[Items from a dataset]
****************
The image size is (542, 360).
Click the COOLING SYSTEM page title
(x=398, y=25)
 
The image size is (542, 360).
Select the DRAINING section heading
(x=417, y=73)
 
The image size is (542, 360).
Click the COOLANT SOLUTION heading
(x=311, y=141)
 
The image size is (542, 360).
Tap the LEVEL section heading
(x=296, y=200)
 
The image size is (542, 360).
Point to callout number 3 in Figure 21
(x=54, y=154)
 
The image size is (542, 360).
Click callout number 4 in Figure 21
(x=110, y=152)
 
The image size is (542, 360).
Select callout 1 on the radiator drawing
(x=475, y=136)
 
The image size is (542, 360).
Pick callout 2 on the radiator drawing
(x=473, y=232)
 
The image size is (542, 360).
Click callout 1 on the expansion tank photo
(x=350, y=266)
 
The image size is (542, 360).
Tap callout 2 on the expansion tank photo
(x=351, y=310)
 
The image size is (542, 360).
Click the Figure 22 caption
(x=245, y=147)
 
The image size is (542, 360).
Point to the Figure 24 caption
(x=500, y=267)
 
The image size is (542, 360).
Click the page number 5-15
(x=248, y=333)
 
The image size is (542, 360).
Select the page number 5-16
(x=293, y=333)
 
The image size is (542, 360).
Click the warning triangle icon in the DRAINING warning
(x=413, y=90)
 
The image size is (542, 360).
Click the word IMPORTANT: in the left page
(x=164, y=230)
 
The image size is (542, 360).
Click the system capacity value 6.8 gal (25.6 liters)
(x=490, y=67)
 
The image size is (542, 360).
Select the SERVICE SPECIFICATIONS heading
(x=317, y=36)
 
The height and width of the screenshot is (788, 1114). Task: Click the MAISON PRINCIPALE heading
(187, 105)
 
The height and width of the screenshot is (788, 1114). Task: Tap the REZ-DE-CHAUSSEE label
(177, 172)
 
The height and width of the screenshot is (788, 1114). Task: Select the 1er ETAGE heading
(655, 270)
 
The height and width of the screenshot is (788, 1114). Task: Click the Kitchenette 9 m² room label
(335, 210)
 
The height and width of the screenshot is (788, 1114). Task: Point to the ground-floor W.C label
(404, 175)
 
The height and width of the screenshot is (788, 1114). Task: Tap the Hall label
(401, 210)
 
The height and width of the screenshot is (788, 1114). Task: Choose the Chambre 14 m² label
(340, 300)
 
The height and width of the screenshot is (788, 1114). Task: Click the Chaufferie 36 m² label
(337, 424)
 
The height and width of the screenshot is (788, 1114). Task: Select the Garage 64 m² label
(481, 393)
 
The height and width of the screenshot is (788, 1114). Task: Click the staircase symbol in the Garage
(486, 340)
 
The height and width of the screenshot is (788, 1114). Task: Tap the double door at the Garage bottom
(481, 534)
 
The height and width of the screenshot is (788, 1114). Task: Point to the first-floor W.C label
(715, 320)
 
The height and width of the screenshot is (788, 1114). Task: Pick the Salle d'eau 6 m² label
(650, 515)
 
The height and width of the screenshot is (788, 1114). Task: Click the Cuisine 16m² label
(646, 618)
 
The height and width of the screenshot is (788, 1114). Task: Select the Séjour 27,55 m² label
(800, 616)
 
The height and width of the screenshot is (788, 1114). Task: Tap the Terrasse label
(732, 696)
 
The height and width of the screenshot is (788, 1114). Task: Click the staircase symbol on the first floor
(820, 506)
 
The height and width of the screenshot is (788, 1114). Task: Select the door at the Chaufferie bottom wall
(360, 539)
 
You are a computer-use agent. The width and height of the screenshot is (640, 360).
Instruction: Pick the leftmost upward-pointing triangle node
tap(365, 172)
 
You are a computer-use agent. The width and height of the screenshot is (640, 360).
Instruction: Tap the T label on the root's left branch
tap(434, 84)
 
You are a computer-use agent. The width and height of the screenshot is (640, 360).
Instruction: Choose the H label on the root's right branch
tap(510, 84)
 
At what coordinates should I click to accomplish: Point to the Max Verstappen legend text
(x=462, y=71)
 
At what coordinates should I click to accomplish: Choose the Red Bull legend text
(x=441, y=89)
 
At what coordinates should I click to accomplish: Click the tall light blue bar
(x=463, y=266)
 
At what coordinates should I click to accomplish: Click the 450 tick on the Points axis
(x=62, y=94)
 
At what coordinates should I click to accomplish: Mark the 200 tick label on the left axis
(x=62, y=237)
****************
• _EXERCISE BRIEF_
Please show every line of the listing above that contains the word "drawing".

• _WORKED SOLUTION_
Select callout 1 on the radiator drawing
Pick callout 2 on the radiator drawing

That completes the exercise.